Гум, проглотив и эту пилюлю, словно приговоренный принялся за ласкания вновь. Он бороздил и бороздил сочащее лоно словно затерявшийся в волнах ялик, носом и кормой уходя глубже, потом поднимаясь на поверхность; Лил запустила пятерню ему в волосы, поглаживая их, она лежала тихо, будто мечтая, о чем-то далёком, о своем прошлом, может быть, задумчивая и спокойная на этот раз, лишь изредка приговаривая, – ты мой хороший… ты мой хороший…
Лил, я расскажу тебе о дапертутто
Вот уж не думал, что эта история каким-то мистическим образом всплывет, однако, бывает, в тени каштанов; да, в тени каштанов Лил, вверив слух полуденному пению птиц, щюрит глаза, Солнце всегда ей казалось некоторым недоразумением, как, вопреки, тень занимала больше, соотношение тени и света, ведь баланс существует иначе было бы.. несправедливо? В какой-то миг разучаешься внятно доносить мысли до собеседника, крах рассудка символизирует это рачительно и неотложно, привычные мысли кажутся нелепыми, а слова их выражающие больше не слетают с языка, они словно перемешались в темном мешке памяти и выскакивают невесть в какой последовательности, и в этих смешениях нам, да, нам великим докторам психоанализа приходится работать…
– Чем это ты там занят, дорогой, – Лил прервала щекотливый поиск вопросом.
– Ах, ты напугала меня, ты появляешься как коварная кошка, Лил, я пишу новую историю о дапертутто!
– Ого, звучит величественно, хих, и что на какой стадии? Дай почитать, она облизнула большой палец, он был выпачкан в шоколоде.
– Вот-вот, шоколад, экстериоризация!!! Лил, я люблю тебя! Ты понимаешь? Его не должно было быть!
– Чего? Милый, я полнедели твердила, что хочу испечь шоколадный пирог!
– Да.. Нет.. я не в этом смысле, в общем, даппертутто, ты слышала о нём?
– Откуда? Ты мне не рассказывал ведь раньше; а я не очень то люблю копаться в твоих прескушных книжонках.
– Да, эта история, которая не прозвучала, и не должна была прозвучать, но ты её знаешь; я рассказывал, когда ты была еще маленькой.

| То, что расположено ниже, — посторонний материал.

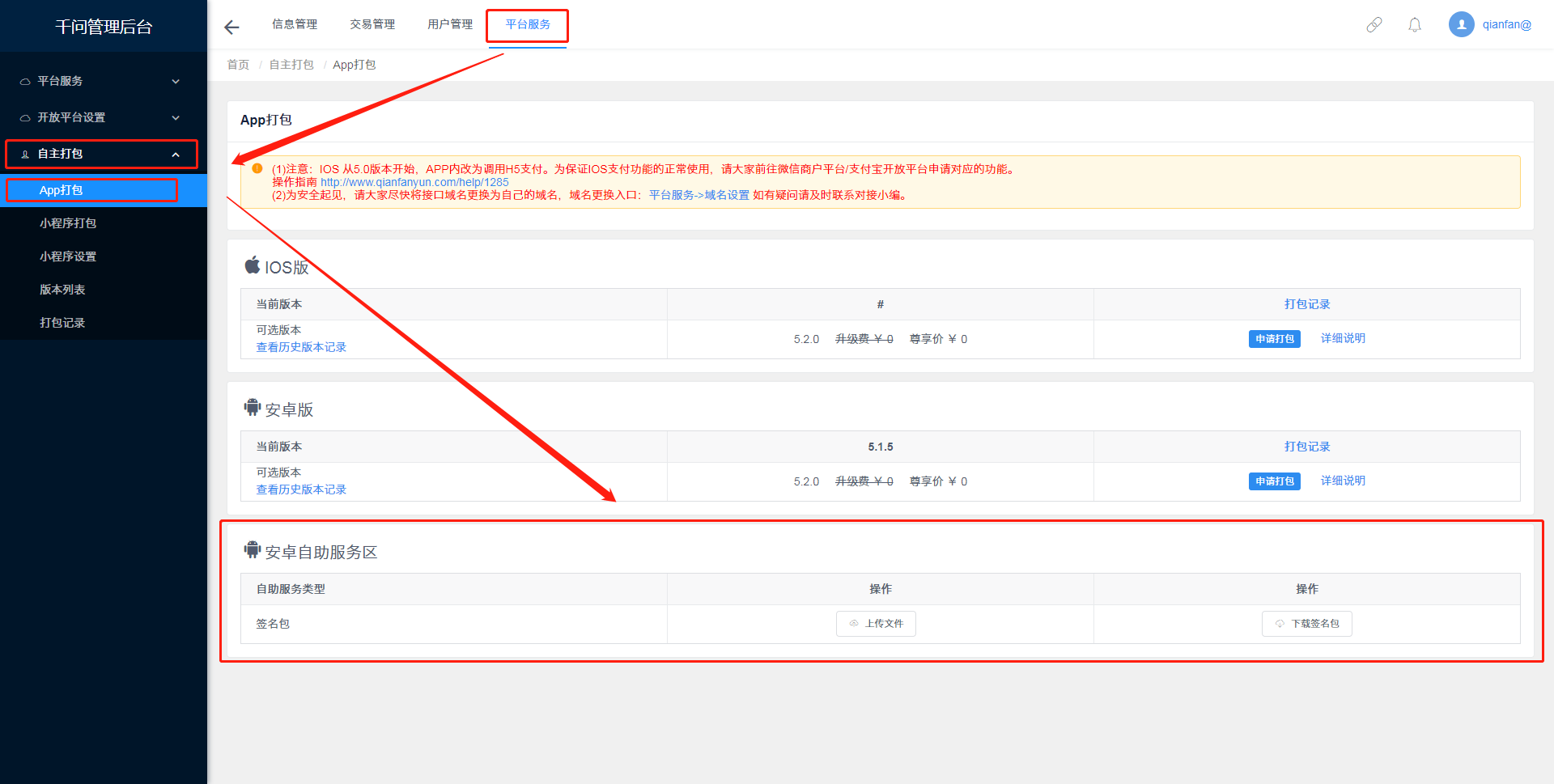
Task: Click the back arrow icon in header
Action: click(231, 28)
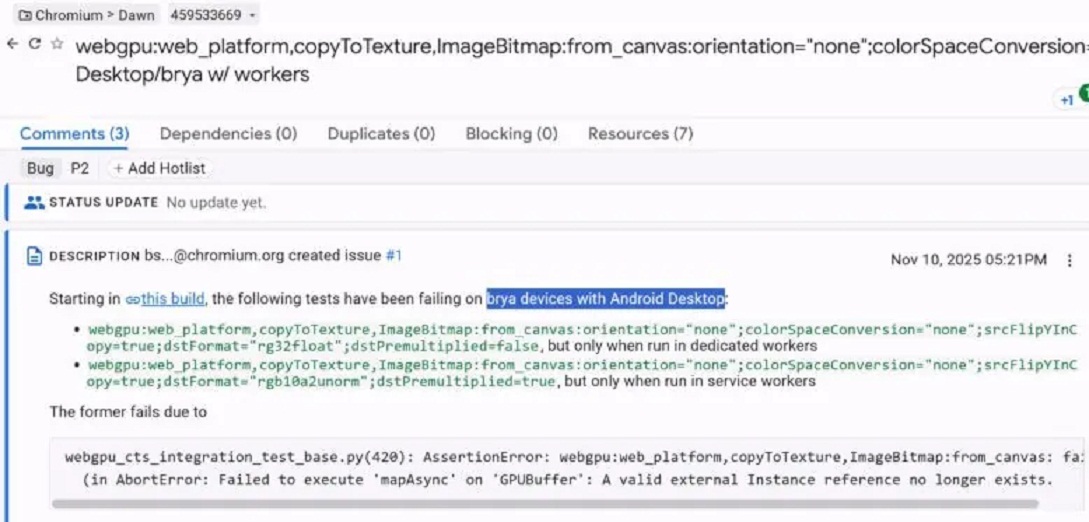Image resolution: width=1089 pixels, height=522 pixels.
Task: Select the Comments (3) tab
Action: coord(74,133)
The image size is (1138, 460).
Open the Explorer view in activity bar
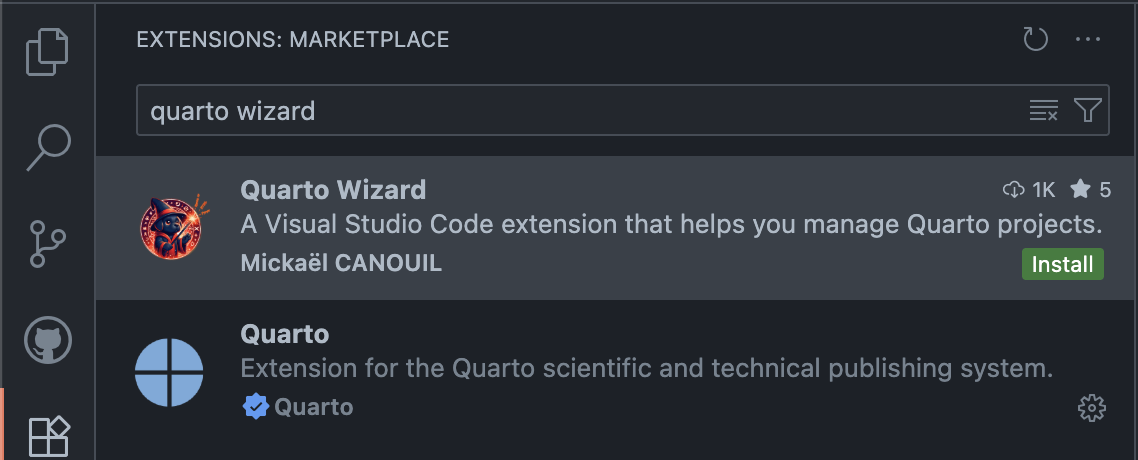(47, 52)
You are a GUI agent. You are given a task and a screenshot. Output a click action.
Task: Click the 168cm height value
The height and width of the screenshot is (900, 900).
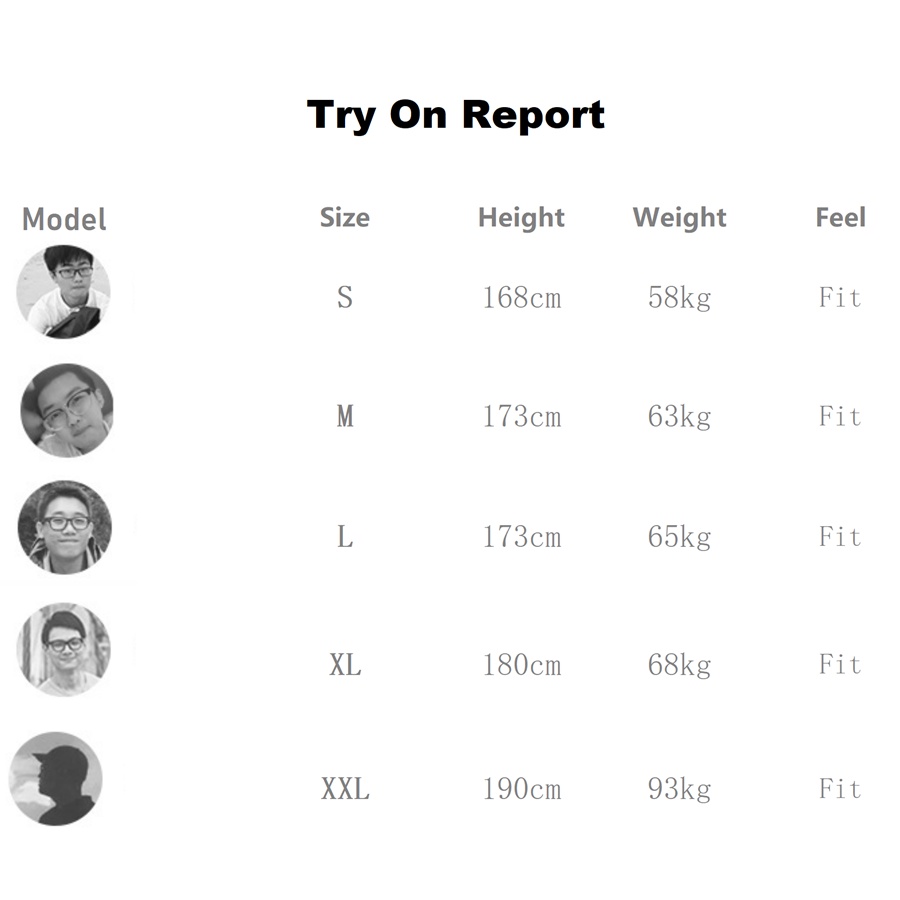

– Но, я не помню, хоть убей не помню, Гум.. ты какой-то странный вот несколько дней; впадаешь в какие-то размышления, где-то блуждаешь, что происходит?
– Признавайся сейчас же, чьи это проделки, я хочу знать теперь всё, – и она надвинулась на него решительно и смело, будто преодолевая водораздел, образовавшийся между ними и приближаясь к его лицу вплотную.
Запах пряной корицы и шоколада ударил в нос своим ароматом, и Гум безвольно подался на этот жест, отозвавшийся поцелуем, их губы слились в неровном и сперва нерешительном поцелуе, однако Лил настаивала на большем, и сразу перешла в стремительную атаку языком; Гум, прихватил её за талию, и жестко поставил ногу на пол, чтобы она не опрокинула кресло вместе с ним, как уже бывало, и они не рухнули на пол.
– Подожди, подожди, шоколадная бризоль, ты так напориста, а как же дапертутто?